> [Objetivo A]: Cite literalmente o trecho sobre a voz dos alunos na escola, começando em "Mas muitos vão" e terminando em "com os colegas.".
> [Objetivo B]: De acordo com o trecho sobre a voz dos alunos na escola, o que Rosely Sayão afirma no artigo “Escolas surdas”?

Rosely
Sayão afirma, no artigo “Escolas surdas”, que as escolas brasileiras não têm
dado voz aos seus alunos.
Mas muitos vão porque percebem,
com clareza ou às vezes só por intuição, que os alunos -seus filhos- podem ter
muito o que dizer na escola, mas dificilmente serão escutados, levados a sério.
E note, caro leitor: eu disse escutados, e não atendidos.
A
psicóloga acredita na voz dos jovens como correspondendo a um franco interesse
em melhorar escola e qualidade de ensino. Essa voz ainda é problemática. Se ela
não se faz ouvir de modo sistematizado, é a intenção do aluno que acaba dando
origem às grandes soluções. Gincanas, prendas, passeios... Faz-se o que, mesmo
sem confessar através de meios oficiais, a voz desse aluno deseja. E ele volta
para sua casa feliz, não sem antes passar na lanchonete e jogar seu fliperama,
ou passar horas jogando truco com os colegas.

> [Linhas apresentadas]:
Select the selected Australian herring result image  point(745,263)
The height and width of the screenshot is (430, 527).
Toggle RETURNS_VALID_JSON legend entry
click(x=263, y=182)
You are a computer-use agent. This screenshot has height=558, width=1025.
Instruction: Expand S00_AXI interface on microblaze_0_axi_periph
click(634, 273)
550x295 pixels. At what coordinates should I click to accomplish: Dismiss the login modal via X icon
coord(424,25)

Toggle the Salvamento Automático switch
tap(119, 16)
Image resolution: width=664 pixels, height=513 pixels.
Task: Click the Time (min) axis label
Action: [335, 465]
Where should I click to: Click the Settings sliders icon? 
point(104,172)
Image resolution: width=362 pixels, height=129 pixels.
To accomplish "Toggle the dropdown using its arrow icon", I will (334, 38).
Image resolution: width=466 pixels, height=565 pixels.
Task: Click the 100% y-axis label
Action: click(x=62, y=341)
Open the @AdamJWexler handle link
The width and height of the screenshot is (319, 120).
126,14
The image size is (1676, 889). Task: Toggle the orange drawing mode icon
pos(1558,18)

> [Solução A]:
Mas muitos vão porque percebem,
com clareza ou às vezes só por intuição, que os alunos -seus filhos- podem ter
muito o que dizer na escola, mas dificilmente serão escutados, levados a sério.
E note, caro leitor: eu disse escutados, e não atendidos.
A
psicóloga acredita na voz dos jovens como correspondendo a um franco interesse
em melhorar escola e qualidade de ensino. Essa voz ainda é problemática. Se ela
não se faz ouvir de modo sistematizado, é a intenção do aluno que acaba dando
origem às grandes soluções. Gincanas, prendas, passeios... Faz-se o que, mesmo
sem confessar através de meios oficiais, a voz desse aluno deseja. E ele volta
para sua casa feliz, não sem antes passar na lanchonete e jogar seu fliperama,
ou passar horas jogando truco com os colegas.

> [Solução B]: Que as escolas brasileiras não têm dado voz aos seus alunos.